Some might say a lower cost of living and doing business in Perth makes it an appetising target for businesses looking to relocate or expand, without the hefty price tags of cities like Sydney or Melbourne.
4. Restricted supply
Far from the first time we’ve mentioned this, high tenant demand coupled with a limited supply of premium office spaces is making Perth a particularly attractive market for investors seeking high-quality office properties. Upcoming developments are minimal, with only a few key projects like the Capital Square Tower 3 and refurbishments of existing properties on the cards, ensuring that demand continues to drastically outstrip supply.
WA’s office vacancy rate is set to continue its downward trajectory, with little CBD development expected for some time. You can read more about this in our white paper on the Perth CBD office market.
5. Strong economy and diverse economic base
WA’s economy is proving robust and reliable, this year forecasting a growth rate of 4.7 per cent for the domestic economy—over double the national average. 94,000 new residents per year has helped strengthen the economy, alongside new urban infrastructure and business investments.

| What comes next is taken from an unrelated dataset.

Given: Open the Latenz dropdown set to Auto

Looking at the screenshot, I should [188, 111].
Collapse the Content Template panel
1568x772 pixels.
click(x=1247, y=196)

Perth’s economy is diversified too, unlike some east coast cities that heavily rely on professional services. Instead, WA boasts strong mining, energy and technology sectors, and this economic diversity provides an even more stable foundation for the office market.
Yes, it’s that simple theory of diversification: downturns in one sector are often offset by growth in others.
6. Future growth potential
With investors’ eyes always on the horizon, Perth is positioned for excellent future growth. Its population is on the way up, its residential market is booming, the economy is ripe and several large-scale infrastructure projects in the city are nearing completion.
Perth is increasingly becoming a destination for national and international office tenants, with more major companies looking for headquarters in the west. Perth has perhaps never been more relevant, and its office market has a long road of growth ahead.
Perth CBD: A target for investment capital
And perhaps evidence of its growth is in the large amount of institutional investor capital flowing into the market. While east coast office markets like Sydney and Melbourne have traditionally been the go-to destinations for investors, Perth’s office market is taking a greater share of the pie.
We should know; Properties & Pathways and our investors were the buyers in the largest Perth CBD office building transaction in the 2023 calendar year. For investors seeking stability and growth in a rising market, Perth’s office market is a worthy consideration.